__What is being asked__: Which of the lines below hold the word "next"? Pull each of them out.

Pixel coordinate grounding data:
* * *

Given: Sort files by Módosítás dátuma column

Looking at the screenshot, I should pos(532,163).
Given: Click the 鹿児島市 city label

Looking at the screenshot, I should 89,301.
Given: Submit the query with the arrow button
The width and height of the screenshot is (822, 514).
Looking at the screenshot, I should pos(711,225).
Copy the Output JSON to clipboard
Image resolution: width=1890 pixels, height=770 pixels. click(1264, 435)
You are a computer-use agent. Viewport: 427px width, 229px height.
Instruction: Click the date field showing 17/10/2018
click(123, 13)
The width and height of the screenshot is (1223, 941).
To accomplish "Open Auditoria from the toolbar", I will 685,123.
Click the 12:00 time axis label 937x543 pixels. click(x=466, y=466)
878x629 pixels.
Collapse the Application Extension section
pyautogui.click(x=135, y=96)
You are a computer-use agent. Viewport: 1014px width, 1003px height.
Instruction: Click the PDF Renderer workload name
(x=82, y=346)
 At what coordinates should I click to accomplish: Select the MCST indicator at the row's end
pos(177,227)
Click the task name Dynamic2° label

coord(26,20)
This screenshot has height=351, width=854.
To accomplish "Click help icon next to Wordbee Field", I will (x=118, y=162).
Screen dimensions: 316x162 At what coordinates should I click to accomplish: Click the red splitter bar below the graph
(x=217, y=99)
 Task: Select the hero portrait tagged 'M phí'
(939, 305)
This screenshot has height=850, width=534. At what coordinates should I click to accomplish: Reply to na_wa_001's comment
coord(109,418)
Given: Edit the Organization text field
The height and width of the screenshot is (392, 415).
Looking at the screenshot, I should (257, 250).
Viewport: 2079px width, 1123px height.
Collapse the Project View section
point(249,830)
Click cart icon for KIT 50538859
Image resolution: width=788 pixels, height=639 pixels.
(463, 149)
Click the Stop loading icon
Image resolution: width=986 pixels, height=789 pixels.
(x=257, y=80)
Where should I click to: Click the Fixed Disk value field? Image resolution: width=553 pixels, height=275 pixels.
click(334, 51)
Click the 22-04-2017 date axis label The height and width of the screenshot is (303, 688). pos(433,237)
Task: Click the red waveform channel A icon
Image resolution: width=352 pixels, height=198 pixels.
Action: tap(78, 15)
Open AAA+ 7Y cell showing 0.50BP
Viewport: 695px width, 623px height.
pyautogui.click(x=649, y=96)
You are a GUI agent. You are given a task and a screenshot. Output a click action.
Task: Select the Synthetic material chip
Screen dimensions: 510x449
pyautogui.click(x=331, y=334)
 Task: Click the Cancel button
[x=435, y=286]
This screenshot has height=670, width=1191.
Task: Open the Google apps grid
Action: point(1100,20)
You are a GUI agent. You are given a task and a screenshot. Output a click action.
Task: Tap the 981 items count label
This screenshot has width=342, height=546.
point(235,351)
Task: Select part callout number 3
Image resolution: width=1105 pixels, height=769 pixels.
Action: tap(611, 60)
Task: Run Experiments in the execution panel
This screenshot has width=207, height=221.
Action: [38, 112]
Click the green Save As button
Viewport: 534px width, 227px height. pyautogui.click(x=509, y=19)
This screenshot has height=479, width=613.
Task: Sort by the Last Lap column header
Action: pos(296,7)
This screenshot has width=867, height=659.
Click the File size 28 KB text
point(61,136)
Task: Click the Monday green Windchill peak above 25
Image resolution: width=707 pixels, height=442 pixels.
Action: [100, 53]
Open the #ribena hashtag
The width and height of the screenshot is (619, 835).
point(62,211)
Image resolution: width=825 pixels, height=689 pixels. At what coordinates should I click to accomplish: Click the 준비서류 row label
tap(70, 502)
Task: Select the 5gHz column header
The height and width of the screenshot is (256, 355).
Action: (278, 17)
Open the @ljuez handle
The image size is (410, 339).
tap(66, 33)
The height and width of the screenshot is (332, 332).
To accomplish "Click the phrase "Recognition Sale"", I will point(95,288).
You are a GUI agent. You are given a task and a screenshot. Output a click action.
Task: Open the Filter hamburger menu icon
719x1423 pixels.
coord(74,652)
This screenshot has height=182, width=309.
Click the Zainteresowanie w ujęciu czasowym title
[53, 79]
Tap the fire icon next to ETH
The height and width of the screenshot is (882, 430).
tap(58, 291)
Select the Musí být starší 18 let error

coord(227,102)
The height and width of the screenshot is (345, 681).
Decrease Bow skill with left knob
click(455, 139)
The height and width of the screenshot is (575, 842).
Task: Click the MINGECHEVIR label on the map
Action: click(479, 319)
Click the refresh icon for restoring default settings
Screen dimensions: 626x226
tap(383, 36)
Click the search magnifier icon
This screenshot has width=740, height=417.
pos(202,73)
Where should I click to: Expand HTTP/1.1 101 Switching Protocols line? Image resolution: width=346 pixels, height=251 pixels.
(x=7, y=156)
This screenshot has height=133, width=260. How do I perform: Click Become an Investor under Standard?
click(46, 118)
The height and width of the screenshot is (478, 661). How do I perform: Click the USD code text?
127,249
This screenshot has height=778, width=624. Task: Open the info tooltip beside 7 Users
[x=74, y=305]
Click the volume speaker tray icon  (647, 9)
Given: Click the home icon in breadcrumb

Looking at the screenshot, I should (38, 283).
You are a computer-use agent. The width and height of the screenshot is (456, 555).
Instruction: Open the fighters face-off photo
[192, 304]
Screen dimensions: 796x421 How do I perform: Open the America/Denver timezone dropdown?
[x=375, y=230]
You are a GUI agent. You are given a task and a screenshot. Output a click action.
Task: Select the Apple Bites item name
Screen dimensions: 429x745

* * *

__Response to the task__:
To accomplish "Click help icon next to Wordbee Field", I will (x=118, y=162).
Tap the fire icon next to ETH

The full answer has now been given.